«Ambasciatori gay? Non ne vogliamo»

Il partito conservatore di Santo Domingo ha lanciato una petizione sul sito della Casa Bianca per chiedere il ritiro del diplomatico statunitense James W.Brewster. La sua colpa? Essere dichiaratamente omosessuale.

«Dovrebbe limitarsi a fare le faccende di casa» perché «è un frocio», «la moglie di un uomo». Erano queste le parole con cui il cardinale di Santo Domingo Nicolas de Jesus Lopez Rodriguez si scagliava contro l’ambasciatore statunitense James W.Brewster nel 2013, a pochi mesi dall’inizio del suo incarico. La causa di tanto odio? Per quanto competente, il diplomatico americano ha una caratteristica che proprio non va giù al Paese ultra cattolico: il suo orientamento sessuale.

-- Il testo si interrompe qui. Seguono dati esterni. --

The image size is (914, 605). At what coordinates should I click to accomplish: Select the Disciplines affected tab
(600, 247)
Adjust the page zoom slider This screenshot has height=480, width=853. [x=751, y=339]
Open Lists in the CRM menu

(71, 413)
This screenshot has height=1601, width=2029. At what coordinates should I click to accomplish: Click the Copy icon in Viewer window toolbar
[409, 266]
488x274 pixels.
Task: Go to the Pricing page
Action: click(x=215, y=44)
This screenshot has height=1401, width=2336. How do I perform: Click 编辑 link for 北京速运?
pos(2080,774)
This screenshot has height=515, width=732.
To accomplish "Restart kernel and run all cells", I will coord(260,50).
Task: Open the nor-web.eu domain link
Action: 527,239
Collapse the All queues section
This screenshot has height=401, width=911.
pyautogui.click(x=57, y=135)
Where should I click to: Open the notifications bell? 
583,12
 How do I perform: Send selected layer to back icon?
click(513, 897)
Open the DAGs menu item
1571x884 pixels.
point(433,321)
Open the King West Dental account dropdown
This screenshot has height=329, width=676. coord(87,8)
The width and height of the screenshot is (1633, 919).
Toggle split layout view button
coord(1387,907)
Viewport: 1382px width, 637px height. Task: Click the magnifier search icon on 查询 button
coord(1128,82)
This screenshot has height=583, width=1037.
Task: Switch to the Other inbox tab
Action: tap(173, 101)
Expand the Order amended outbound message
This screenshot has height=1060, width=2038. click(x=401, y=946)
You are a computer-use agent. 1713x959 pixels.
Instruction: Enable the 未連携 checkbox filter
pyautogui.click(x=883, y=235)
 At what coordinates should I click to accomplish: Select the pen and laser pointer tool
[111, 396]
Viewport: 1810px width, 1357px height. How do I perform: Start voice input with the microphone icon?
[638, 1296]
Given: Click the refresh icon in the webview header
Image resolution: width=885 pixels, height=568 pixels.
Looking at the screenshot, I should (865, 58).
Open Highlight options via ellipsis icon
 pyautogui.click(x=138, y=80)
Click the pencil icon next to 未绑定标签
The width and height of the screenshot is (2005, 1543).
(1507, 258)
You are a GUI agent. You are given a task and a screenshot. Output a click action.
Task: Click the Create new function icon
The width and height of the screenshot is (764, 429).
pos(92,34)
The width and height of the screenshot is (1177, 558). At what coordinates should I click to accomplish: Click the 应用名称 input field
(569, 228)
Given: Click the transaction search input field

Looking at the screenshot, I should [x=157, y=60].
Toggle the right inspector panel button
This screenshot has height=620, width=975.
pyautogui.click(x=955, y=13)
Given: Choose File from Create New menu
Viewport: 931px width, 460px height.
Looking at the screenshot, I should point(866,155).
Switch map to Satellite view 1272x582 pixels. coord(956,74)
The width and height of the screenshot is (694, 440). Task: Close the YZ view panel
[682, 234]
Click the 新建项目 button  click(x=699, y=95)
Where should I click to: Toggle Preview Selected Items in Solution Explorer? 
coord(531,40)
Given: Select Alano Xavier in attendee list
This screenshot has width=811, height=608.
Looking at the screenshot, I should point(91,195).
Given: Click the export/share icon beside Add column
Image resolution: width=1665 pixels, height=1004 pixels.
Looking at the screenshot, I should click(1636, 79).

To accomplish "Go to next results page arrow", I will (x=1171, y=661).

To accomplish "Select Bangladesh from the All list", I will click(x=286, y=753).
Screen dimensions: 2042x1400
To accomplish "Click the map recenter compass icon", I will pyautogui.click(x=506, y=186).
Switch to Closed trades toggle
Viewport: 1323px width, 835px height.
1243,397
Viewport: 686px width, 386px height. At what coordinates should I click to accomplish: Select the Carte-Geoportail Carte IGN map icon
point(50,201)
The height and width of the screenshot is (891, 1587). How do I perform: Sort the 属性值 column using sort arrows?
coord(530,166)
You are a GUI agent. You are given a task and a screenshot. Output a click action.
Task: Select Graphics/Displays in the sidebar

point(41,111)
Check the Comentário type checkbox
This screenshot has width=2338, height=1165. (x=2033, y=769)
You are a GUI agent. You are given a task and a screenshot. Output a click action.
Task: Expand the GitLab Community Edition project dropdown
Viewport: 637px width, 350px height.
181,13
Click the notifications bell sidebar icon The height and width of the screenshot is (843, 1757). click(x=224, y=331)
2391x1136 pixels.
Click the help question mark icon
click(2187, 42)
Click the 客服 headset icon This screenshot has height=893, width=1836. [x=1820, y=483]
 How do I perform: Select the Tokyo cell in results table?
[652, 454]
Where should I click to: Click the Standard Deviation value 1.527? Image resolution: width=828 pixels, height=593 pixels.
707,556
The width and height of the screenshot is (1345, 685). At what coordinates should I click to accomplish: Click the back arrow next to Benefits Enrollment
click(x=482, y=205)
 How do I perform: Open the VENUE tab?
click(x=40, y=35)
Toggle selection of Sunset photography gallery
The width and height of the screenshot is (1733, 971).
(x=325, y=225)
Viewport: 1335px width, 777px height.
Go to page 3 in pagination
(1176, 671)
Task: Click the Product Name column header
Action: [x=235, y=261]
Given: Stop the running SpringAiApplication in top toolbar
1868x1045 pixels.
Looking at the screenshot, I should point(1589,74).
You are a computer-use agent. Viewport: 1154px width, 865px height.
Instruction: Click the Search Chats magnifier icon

UNA PETIZIONE PER MANDARLO VIA
Brewster infatti non ha mai nascosto di essere omosessuale, anzi si è fatto spesso vedere in giro col marito Bob Satawake. Col quale ha anche visitato una scuola di Santo Domingo ad aprile 2016. Ed è stata proprio questa la goccia che ha fatto traboccare il vaso, colta al volo dal partito conservatore di Danilo Mandera, adesso in corsa per le presidenziali. È iniziata così una vera e propria campagna contro l’ambasciatore. Nei quartieri cattolici campeggiano cartelli che lo esortano a «cambiare rotta» e sul sito della Casa Bianca è addirittura approdata una petizione che, con più di 10 mila firme, chiede il ritiro del diplomatico.